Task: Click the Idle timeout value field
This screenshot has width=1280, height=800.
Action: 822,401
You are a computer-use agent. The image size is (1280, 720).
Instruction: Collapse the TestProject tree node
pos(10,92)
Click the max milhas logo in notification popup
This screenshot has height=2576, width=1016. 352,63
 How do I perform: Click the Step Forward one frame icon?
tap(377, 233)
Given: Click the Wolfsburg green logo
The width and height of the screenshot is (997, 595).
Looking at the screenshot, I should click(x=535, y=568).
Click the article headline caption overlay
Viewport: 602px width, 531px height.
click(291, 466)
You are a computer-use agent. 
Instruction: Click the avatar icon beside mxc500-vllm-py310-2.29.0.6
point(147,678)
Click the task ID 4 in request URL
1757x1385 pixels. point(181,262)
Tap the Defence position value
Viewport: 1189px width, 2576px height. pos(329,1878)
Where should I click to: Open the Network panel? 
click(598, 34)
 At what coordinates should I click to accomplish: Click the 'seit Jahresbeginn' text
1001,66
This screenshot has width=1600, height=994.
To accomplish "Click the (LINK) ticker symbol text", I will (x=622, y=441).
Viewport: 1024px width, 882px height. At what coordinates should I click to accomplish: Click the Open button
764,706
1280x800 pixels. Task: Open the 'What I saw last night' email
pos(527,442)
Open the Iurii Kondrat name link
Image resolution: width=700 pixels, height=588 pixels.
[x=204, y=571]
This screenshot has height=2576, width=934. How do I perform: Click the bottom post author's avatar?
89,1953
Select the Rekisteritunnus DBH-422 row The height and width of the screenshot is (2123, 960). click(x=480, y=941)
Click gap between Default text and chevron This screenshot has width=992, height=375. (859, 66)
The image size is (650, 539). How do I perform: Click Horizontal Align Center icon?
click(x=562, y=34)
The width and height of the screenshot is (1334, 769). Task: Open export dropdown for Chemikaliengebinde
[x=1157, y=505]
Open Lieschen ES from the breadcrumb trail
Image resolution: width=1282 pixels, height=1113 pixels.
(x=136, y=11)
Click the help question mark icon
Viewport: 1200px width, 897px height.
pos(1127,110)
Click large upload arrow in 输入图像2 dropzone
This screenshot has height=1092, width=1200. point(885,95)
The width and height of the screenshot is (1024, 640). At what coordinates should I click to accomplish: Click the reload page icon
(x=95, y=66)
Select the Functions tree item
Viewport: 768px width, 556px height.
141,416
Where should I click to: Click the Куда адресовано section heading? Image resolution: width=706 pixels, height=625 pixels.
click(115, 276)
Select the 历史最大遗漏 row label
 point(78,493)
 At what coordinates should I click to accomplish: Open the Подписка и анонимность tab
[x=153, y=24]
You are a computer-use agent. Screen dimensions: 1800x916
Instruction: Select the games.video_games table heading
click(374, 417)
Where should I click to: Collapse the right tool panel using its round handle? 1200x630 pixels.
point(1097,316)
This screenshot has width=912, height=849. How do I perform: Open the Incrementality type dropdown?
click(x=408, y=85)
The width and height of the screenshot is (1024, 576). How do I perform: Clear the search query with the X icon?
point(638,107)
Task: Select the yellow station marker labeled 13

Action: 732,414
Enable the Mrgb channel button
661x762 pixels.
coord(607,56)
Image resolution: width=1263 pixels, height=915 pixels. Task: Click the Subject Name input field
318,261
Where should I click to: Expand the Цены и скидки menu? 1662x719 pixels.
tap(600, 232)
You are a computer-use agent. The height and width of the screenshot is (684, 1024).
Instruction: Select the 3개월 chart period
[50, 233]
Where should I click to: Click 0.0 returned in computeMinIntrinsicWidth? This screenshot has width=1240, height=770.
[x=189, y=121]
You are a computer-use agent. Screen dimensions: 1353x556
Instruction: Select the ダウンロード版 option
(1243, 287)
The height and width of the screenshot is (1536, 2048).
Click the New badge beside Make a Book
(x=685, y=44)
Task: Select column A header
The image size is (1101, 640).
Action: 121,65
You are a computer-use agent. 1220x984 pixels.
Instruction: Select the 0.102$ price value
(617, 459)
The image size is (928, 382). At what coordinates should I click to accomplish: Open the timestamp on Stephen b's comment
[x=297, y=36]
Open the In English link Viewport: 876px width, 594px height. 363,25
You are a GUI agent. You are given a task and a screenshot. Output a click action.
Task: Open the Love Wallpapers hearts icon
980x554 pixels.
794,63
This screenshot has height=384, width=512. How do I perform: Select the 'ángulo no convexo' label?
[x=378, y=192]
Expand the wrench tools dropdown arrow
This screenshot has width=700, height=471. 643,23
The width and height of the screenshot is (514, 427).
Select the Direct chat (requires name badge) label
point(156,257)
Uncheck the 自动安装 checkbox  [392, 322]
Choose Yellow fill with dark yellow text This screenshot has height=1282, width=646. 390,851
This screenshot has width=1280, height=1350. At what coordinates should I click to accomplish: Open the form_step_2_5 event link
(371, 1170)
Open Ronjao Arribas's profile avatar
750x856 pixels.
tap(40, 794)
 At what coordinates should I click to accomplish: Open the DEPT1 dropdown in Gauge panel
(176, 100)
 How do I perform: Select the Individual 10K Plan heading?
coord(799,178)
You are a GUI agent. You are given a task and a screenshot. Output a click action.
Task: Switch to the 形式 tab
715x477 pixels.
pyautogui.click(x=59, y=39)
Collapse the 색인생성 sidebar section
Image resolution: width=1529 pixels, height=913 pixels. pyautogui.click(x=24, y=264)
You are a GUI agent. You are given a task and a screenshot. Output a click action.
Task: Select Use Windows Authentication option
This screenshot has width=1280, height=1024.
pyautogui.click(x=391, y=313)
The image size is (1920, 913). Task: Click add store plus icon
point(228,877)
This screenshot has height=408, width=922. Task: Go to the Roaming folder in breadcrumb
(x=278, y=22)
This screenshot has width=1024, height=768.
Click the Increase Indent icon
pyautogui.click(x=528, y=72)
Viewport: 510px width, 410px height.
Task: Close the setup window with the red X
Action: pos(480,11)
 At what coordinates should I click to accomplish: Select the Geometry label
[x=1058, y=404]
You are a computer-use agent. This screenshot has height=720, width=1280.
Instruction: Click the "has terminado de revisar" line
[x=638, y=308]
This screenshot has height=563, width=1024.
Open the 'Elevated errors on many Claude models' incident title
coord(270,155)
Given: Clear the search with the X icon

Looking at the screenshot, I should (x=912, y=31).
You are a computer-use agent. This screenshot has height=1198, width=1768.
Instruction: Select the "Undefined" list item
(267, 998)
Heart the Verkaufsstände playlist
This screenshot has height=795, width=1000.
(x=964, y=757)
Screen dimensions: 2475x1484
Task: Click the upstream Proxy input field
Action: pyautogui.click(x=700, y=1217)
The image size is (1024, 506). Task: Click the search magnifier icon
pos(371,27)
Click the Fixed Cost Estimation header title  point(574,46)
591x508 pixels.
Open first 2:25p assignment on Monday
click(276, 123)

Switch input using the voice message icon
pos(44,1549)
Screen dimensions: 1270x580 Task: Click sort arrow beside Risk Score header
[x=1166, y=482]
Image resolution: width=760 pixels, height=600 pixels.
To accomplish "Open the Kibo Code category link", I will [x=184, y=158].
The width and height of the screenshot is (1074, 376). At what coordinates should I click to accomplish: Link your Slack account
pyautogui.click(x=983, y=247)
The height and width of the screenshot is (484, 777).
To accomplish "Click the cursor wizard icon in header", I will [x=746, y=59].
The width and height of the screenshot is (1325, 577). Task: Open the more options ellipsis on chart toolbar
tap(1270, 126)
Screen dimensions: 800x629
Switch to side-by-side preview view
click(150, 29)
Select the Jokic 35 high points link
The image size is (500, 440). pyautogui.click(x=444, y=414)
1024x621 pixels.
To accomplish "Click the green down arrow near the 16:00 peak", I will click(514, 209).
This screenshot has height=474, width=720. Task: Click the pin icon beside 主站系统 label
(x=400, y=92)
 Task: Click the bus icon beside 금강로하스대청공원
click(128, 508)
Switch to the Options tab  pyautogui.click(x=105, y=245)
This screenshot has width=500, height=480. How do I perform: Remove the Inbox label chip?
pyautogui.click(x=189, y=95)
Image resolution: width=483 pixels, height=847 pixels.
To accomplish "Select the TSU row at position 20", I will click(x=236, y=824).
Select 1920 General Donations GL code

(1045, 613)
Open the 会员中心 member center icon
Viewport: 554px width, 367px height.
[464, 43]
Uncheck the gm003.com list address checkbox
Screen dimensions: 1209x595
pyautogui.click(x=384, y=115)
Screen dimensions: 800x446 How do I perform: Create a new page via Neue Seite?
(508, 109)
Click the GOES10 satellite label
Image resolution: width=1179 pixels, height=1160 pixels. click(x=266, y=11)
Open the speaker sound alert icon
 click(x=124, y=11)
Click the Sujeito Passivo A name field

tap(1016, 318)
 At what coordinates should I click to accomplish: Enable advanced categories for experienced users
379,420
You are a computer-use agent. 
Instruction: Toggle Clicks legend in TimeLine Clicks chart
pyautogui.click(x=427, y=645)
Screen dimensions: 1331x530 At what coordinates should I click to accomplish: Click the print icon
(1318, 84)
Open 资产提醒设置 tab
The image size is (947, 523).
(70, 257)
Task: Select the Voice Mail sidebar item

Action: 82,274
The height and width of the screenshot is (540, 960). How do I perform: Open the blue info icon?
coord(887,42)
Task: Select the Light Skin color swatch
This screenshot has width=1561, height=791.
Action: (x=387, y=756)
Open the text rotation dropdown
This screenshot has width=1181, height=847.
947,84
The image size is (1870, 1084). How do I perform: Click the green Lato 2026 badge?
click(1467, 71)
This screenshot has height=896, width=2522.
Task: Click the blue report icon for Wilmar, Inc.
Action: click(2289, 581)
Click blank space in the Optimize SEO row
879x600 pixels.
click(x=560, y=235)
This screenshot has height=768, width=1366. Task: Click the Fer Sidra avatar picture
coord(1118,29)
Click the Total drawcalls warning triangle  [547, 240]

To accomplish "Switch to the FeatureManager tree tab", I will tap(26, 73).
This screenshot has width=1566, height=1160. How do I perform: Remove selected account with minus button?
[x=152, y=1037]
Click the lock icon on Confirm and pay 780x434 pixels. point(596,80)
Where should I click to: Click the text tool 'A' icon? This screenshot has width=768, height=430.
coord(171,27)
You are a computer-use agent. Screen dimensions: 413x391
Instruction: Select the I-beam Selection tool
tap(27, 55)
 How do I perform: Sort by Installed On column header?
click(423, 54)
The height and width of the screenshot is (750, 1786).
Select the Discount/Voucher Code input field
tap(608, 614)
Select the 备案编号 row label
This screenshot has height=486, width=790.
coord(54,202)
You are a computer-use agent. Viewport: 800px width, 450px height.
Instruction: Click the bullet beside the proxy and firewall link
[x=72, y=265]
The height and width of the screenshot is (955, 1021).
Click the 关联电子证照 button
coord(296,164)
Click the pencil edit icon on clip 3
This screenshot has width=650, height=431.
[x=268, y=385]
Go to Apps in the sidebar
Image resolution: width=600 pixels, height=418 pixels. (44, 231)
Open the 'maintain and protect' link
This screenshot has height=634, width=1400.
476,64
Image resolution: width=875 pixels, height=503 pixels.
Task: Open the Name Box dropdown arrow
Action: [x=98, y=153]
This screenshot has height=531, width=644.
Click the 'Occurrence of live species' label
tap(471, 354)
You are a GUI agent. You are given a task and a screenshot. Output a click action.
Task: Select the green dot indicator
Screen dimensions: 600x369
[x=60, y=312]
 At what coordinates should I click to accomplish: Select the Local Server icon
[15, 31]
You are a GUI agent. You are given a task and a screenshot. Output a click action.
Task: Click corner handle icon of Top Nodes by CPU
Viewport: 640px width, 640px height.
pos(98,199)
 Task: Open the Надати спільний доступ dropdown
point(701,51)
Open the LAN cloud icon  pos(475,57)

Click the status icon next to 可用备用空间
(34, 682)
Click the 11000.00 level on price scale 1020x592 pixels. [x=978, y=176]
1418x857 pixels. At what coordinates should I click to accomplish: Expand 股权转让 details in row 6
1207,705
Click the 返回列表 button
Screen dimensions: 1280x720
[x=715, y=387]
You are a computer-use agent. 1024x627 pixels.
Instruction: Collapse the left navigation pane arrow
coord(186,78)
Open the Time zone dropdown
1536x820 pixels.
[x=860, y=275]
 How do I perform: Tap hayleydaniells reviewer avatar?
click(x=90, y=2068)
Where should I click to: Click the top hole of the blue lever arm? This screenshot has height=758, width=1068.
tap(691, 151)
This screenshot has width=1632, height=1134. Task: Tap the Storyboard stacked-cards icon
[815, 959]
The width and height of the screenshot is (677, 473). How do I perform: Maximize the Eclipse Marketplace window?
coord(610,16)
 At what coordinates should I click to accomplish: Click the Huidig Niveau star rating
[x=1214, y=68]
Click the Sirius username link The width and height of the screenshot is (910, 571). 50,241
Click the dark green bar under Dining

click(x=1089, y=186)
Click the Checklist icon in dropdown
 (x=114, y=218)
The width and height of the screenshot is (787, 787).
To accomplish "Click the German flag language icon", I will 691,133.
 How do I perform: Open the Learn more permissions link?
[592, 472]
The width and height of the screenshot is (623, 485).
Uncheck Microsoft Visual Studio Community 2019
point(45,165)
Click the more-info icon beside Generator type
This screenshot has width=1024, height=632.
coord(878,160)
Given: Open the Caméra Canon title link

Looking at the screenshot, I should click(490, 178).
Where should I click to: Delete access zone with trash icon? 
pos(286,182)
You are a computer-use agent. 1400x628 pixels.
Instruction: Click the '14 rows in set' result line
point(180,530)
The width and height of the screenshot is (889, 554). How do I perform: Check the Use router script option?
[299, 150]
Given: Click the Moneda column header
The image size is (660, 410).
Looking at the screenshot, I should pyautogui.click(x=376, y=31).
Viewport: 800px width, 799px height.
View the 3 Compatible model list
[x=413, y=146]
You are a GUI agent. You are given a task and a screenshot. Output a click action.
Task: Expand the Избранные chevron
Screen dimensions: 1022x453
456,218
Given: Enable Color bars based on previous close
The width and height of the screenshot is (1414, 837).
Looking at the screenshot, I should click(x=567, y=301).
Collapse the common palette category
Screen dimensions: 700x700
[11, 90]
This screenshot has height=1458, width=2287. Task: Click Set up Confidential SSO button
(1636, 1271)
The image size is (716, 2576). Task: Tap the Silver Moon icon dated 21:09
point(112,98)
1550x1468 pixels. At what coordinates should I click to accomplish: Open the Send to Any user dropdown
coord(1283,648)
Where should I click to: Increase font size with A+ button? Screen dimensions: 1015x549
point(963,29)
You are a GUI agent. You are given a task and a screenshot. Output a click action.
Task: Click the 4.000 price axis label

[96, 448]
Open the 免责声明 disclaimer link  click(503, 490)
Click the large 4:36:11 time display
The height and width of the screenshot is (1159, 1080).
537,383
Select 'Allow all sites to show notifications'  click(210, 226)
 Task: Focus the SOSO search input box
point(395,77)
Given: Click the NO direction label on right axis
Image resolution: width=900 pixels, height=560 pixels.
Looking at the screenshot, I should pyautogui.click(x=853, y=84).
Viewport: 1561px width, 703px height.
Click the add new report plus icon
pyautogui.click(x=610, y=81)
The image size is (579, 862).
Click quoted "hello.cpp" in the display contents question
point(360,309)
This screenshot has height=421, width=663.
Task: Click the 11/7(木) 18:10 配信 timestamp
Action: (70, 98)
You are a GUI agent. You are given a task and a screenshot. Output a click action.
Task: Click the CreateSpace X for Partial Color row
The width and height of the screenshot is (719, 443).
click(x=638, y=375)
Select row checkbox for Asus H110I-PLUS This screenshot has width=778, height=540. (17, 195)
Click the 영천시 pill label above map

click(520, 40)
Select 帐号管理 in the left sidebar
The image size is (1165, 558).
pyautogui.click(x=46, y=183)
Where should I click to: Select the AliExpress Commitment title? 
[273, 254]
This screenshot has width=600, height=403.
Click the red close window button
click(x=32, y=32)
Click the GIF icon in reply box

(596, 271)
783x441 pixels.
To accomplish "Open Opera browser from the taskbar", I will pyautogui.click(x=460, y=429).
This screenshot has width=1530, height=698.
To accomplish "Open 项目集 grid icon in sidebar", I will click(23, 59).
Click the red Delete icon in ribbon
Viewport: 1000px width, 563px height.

────────────────────────────────────────

Exercise goal:
Out of the entries above, write out only the lines between the line holding "Task: Select the Voice Mail sidebar item" and the line holding "The height and width of the screenshot is (750, 1786).", inclusive, each exactly as given.

Task output:
Task: Select the Voice Mail sidebar item

Action: 82,274
The height and width of the screenshot is (540, 960). How do I perform: Open the blue info icon?
coord(887,42)
Task: Select the Light Skin color swatch
This screenshot has width=1561, height=791.
Action: (x=387, y=756)
Open the text rotation dropdown
This screenshot has width=1181, height=847.
947,84
The image size is (1870, 1084). How do I perform: Click the green Lato 2026 badge?
click(1467, 71)
This screenshot has height=896, width=2522.
Task: Click the blue report icon for Wilmar, Inc.
Action: click(2289, 581)
Click blank space in the Optimize SEO row
879x600 pixels.
click(x=560, y=235)
This screenshot has height=768, width=1366. Task: Click the Fer Sidra avatar picture
coord(1118,29)
Click the Total drawcalls warning triangle  [547, 240]

To accomplish "Switch to the FeatureManager tree tab", I will tap(26, 73).
This screenshot has width=1566, height=1160. How do I perform: Remove selected account with minus button?
[x=152, y=1037]
Click the lock icon on Confirm and pay 780x434 pixels. point(596,80)
Where should I click to: Click the text tool 'A' icon? This screenshot has width=768, height=430.
coord(171,27)
You are a computer-use agent. Screen dimensions: 413x391
Instruction: Select the I-beam Selection tool
tap(27, 55)
 How do I perform: Sort by Installed On column header?
click(423, 54)
The height and width of the screenshot is (750, 1786).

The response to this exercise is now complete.